> **Passage provided**
▼
PostPosted: Mon Jan 14, 2019 3:25 am
by An Alan Smithee Nation
The blAAtschApen wrote:
Tasuirin wrote:SomethingsomethingsomethingSHEEP DON'T GO TO HEAVEN BECAUSE THEY HAVE NO SOULSsomething...

Is what someone, uh... Might say...


We do go to heaven. We receive the Lord's graze.


It's the goats I feel sorry for.

PostPosted: Mon Jan 14, 2019 3:33 am
by FelrikTheDeleted
>thread about religion on NSG
>the site full of pseuds and shit
Well, can’t say I wasn’t expecting this to be wild ride.

PostPosted: Mon Jan 14, 2019 7:20 am
by SD_Film Artists
Agnostic and spiritualist (with a small 's'), here. I believe in a higher power but it's difficult to follow any of the large organised religions as there doesn't seem to be any one reason to believe in one over the other besides where you're born.

PostPosted: Mon Jan 14, 2019 7:22 am
by Salandriagado
Australian rePublic wrote:
Neutraligon wrote:Let me add additional things, since you think the bible is inaccurate at best, why do you believe in any part of it, Why are you a Christian?

I do NOT think it's inaccurate. I never said it was innaccurate. What I said was is that it's difficult to translate it properly


You realise that the things that we're criticising are in the original-language copies as well, right?
▲
> **Required action A**
Set down, word for word, the part of the forum thread that begins at the words "PostPosted: Mon Jan 14, 2019 7:20" and stops after "as well, right?".
> **Required action B**
Take the forum thread about religion further, picking up right after its last post.
These records come from a different source than the forum thread.

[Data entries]
▼
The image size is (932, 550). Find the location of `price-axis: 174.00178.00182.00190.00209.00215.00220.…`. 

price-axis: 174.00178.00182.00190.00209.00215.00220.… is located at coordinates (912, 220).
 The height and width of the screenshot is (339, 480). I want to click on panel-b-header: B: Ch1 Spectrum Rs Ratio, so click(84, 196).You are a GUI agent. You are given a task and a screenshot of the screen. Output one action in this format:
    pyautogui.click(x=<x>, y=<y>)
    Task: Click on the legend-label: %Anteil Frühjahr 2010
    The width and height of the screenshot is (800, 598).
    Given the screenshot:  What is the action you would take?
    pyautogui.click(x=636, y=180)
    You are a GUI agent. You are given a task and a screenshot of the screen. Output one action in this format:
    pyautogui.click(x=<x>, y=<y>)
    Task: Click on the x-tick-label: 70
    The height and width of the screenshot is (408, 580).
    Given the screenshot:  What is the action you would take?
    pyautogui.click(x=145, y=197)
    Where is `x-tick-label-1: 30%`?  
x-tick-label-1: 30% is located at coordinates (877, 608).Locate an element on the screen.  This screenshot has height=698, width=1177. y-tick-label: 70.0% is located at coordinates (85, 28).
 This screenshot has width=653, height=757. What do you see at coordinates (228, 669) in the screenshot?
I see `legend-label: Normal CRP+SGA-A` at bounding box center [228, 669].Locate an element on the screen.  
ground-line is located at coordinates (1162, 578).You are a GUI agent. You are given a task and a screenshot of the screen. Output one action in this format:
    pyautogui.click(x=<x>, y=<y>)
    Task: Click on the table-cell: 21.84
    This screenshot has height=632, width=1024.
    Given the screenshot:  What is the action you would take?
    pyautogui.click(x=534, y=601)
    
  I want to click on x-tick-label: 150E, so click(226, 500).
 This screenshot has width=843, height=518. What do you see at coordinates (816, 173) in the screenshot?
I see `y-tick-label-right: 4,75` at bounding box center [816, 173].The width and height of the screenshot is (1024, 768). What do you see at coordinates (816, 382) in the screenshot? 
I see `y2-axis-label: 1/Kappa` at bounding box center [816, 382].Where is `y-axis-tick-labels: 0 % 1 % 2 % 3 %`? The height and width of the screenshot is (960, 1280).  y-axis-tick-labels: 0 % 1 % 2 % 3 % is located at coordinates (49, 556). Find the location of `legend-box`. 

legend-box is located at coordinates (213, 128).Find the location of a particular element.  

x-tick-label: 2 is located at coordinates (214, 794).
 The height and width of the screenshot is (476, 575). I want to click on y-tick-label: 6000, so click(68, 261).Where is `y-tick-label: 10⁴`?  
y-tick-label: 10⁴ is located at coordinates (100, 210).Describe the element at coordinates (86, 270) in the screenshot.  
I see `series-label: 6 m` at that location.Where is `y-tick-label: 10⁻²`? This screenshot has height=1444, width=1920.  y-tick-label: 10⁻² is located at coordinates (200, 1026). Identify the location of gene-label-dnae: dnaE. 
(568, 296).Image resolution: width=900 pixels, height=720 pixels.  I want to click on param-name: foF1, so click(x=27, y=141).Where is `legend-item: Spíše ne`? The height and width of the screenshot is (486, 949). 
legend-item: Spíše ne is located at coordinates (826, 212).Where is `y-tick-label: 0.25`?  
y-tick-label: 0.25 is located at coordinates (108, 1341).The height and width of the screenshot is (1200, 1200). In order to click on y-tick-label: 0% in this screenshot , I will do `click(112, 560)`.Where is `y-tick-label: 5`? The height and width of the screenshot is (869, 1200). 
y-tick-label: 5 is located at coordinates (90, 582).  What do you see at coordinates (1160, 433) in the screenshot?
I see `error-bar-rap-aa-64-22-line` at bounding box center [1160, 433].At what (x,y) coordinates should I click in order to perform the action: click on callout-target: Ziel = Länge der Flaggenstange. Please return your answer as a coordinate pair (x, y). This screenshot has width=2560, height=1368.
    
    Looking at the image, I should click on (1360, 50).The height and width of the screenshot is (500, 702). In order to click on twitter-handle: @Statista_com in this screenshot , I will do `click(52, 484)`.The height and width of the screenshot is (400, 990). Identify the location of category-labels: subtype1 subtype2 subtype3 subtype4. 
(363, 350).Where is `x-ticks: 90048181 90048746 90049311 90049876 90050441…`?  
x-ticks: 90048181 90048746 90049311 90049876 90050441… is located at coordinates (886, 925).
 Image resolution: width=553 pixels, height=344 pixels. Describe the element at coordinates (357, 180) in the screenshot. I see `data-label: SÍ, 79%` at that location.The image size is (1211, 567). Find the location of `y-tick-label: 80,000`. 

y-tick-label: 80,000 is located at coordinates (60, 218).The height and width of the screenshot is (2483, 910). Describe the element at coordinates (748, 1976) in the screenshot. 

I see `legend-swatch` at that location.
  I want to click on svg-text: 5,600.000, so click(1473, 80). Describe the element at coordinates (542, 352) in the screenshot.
▲
> **Task response A**
PostPosted: Mon Jan 14, 2019 7:20 am
by SD_Film Artists
Agnostic and spiritualist (with a small 's'), here. I believe in a higher power but it's difficult to follow any of the large organised religions as there doesn't seem to be any one reason to believe in one over the other besides where you're born.

PostPosted: Mon Jan 14, 2019 7:22 am
by Salandriagado
Australian rePublic wrote:
Neutraligon wrote:Let me add additional things, since you think the bible is inaccurate at best, why do you believe in any part of it, Why are you a Christian?

I do NOT think it's inaccurate. I never said it was innaccurate. What I said was is that it's difficult to translate it properly


You realise that the things that we're criticising are in the original-language copies as well, right?

> **Task response B**
PostPosted: Mon Jan 14, 2019 7:23 am
by Salandriagado
Australian rePublic wrote:
Neutraligon wrote:

This says nothing about translation, it talks about being written in human languages based on how people where perceiving god. And the fact that humans are not infallible is an indirect way of saying that they could have written something wrong.

Are there any errors in the Bible? Probably, but if there are, they would be tiny and irrelevant


You are factually wrong. In particular, the facts that there was never any kind of global flood, nor any period of time in which the human population was exactly 2, nor any Exodus, are all pretty damning.

PostPosted: Mon Jan 14, 2019 7:26 am
by Salandriagado
Novo Vaticanus wrote:
The Free Joy State wrote:But if anything makes me question it, it will be that the strongest believers' answers are much less convincing to me.

What about believers who will give you reasonable and informed answers for every belief that they may have?


Haven't come across one yet. In particular, the existence of such a person implies a logically consistent deity, and there aren't any, other than deist ones, and deists don't tend to be gnostic.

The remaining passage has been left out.